Moily’s staff responded well. Two joint secretaries rode bicycles from their homes to office. His ministry claimed to have saved 600 litres of petrol and diesel worth over `40,000 in just one day. We hope Moily’s Wednesday’s commute to work was not a one-off celebrity jaunt, the one for the camera. We have seen enough of those in the past.
Delhi Metro, of course, has made public commuting easier. But in a city living in silos, many wouldn’t be caught dead on public transport with the plebeian. There have been demands to introduce a first-class section with higher fares to attract those who avoid the “cattle class”. Fortunately, Delhi Metro Rail Corporation (DMRC) has refused to fuel a class divide.

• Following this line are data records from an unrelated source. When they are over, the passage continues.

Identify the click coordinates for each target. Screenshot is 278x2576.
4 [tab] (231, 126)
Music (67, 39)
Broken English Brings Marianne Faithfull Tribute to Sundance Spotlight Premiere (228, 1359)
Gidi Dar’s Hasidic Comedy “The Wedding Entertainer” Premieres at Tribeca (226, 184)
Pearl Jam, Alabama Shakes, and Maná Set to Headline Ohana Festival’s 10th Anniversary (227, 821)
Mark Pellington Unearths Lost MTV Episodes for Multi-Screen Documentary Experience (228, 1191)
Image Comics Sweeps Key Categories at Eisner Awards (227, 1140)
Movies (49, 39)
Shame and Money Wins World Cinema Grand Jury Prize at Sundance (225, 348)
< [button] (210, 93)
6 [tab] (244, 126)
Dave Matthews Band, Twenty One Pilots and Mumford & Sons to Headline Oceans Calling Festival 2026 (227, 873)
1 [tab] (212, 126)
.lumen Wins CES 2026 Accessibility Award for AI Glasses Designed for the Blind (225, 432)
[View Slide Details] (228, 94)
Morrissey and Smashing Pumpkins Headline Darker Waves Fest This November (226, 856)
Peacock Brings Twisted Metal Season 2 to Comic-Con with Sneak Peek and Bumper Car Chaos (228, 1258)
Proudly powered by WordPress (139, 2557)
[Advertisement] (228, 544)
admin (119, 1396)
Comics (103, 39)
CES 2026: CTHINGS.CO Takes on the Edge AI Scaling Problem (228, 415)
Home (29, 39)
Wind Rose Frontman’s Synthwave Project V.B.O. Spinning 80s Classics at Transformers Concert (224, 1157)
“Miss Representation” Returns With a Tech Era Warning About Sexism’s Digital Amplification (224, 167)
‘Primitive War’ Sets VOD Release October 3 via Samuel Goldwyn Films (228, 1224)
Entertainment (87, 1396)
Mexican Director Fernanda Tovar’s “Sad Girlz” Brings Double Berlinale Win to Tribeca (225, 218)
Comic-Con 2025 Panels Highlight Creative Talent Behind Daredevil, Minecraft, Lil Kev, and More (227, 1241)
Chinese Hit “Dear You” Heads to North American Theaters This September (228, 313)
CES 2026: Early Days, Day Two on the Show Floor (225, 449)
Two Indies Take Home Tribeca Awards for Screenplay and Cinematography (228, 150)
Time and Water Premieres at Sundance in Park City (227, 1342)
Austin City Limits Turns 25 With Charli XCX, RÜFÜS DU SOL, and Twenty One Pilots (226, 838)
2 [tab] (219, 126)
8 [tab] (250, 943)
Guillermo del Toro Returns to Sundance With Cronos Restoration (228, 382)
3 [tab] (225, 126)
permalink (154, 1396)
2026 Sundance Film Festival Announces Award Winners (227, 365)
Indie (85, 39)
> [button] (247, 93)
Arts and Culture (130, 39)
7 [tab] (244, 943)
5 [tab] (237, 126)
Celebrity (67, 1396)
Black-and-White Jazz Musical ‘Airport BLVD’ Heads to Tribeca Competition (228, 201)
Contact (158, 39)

The frequency of such demands offers an insight into the city’s transport woes. The 11-year-old Delhi Metro now ferries 24 lakh passengers daily. Yet, 700 new cars hit the roads every day and their number is growing at 7-8% every year. Clearly, not many of those who can afford to buy cars are using the Metro.
By 2016, the DMRC will add another 140 km to its existing network of 190 km. The Capital will also have monorail and pod taxis in years to come. But without optimal utilisation, mere development of infrastructure will not unclog Delhi’s roads.

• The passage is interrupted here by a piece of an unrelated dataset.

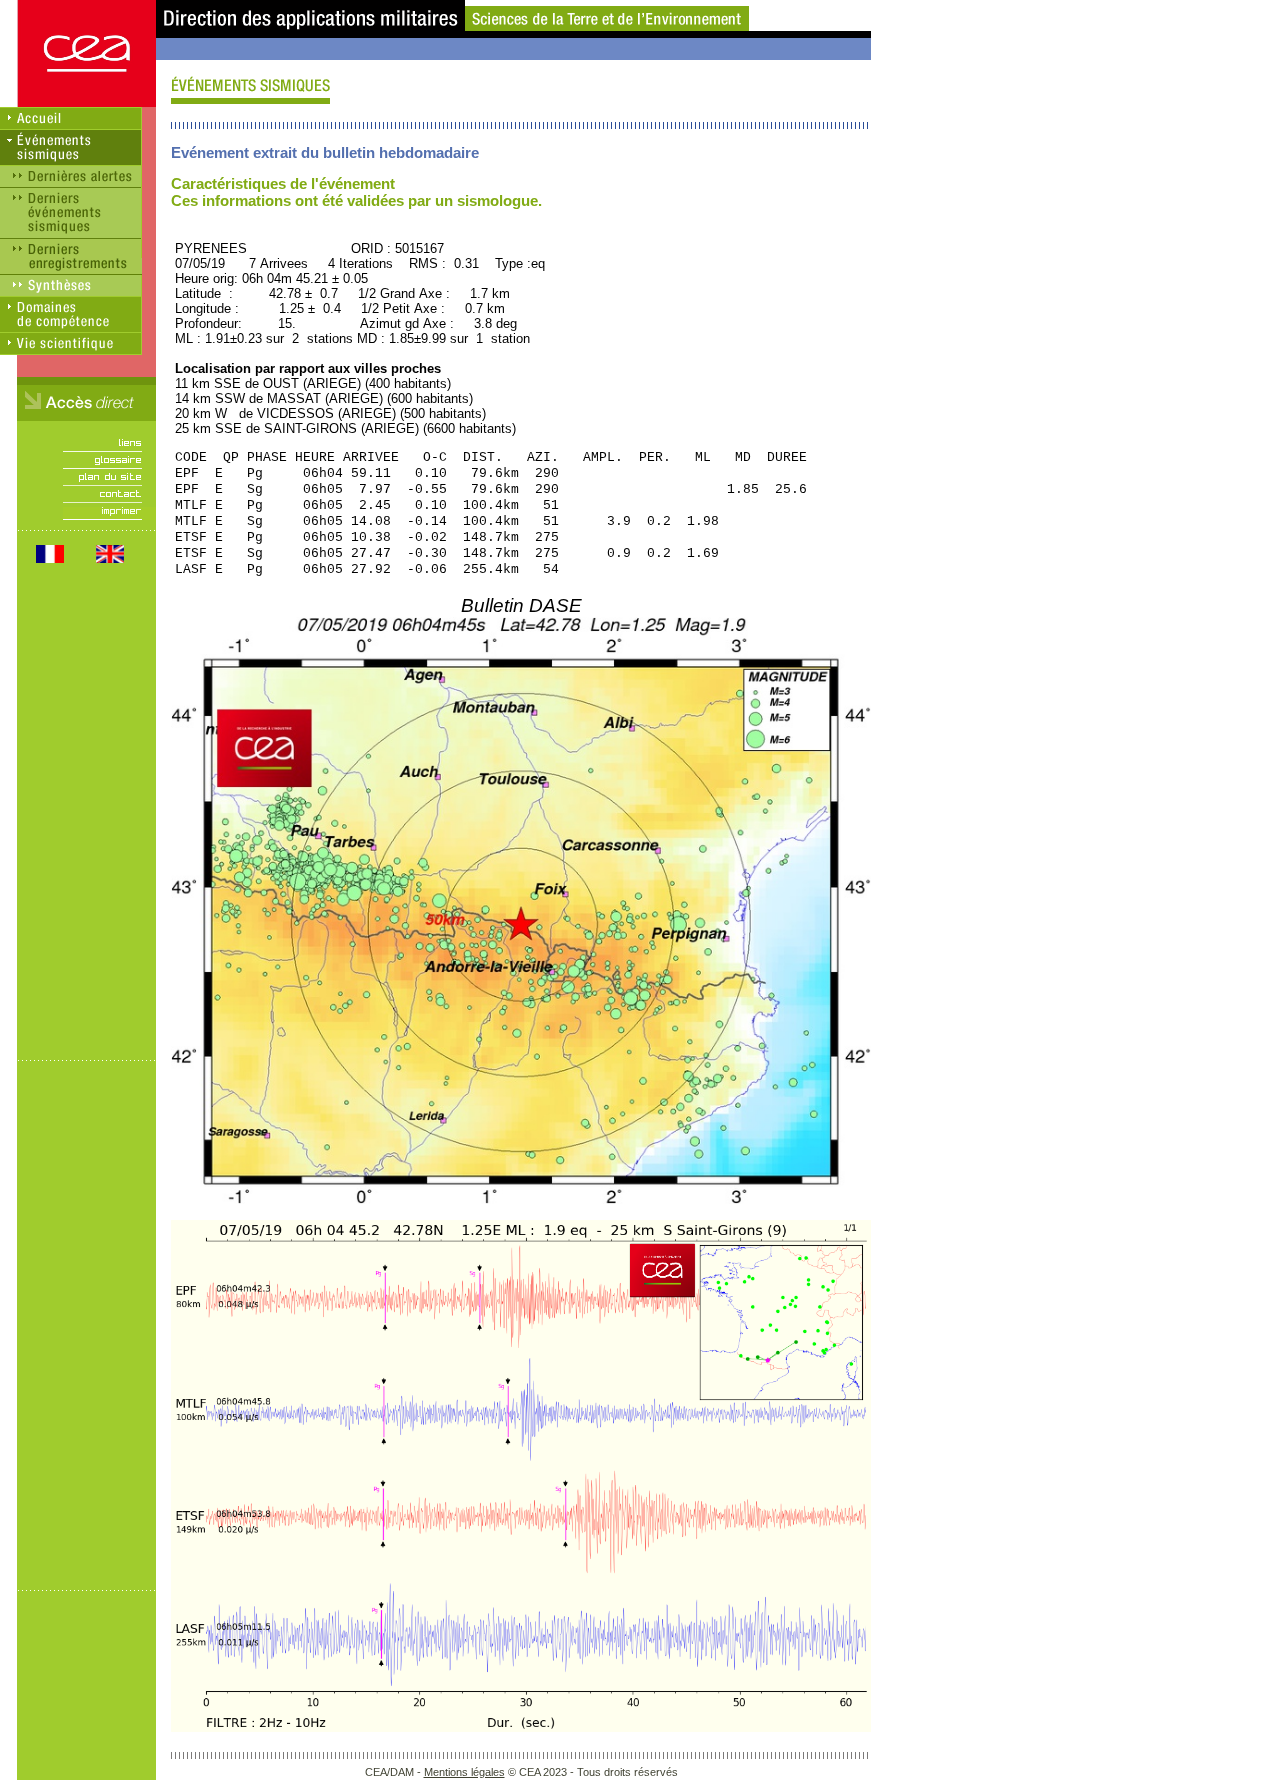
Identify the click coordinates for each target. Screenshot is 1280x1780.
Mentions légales (464, 1772)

In Delhi, mobility is not an issue. Accessibility is. Mindset apart, the absence of last-mile connectivity — means to commute to and from Metro stations — is a major reason why many do not use the service. Even Moily, who was happy to have saved time travelling by the Metro, thought getting to the stations was the biggest problem.
A 2010 study by the School of Planning and Architecture revealed that 58% of those who commuted by private vehicles were willing to use the Metro if provided with better feeder service. And, almost 90% of those who did take the Metro identified feeder service as a problem.
Feeder buses that connect Metro stations to residential neighbourhoods are few and their service is limited to only some stations. The time and money spent in getting to the station is often more than 50% of the cost of the actual journey. While most people walk to the stations, access points are not pedestrian friendly.
Using private vehicles to get to the station is not desirable, say experts. But at Metro stations in Delhi, there is more space designated for car parks than there are for cycle and auto-rickshaws — the main transit option in the absence of feeder buses. The result is over-reliance on cars, even for short-distance commutes. Studies have shown that almost 50% of all cars trips in the city are for less than 6km.
Earlier this year, a High Court-appointed special task force on traffic suggested levying congestion pricing in commercial districts such as Connaught Place, Karol Bagh, Chandni Chowk, Nehru Place and South Extension. Interestingly, citizens too responded positively. But implementing such harsh measures requires political courage.
As for the elite, they will resist anything with a ‘mass’ tag. Punishing congestion taxes, not lessons in socialism, forced the privileged share the underground with the plebs in many cities. Whether they like it or not, crawling road traffic will make the so-called compromise inevitable in the long run. There is only so much road space — or so many flyovers — Delhi can have.